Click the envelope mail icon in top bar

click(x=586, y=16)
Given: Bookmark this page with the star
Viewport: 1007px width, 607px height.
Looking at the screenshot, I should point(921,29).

### To be done
Reproduce the records above line for line, changing nothing.

### Answer
Click the envelope mail icon in top bar

click(x=586, y=16)
Given: Bookmark this page with the star
Viewport: 1007px width, 607px height.
Looking at the screenshot, I should point(921,29).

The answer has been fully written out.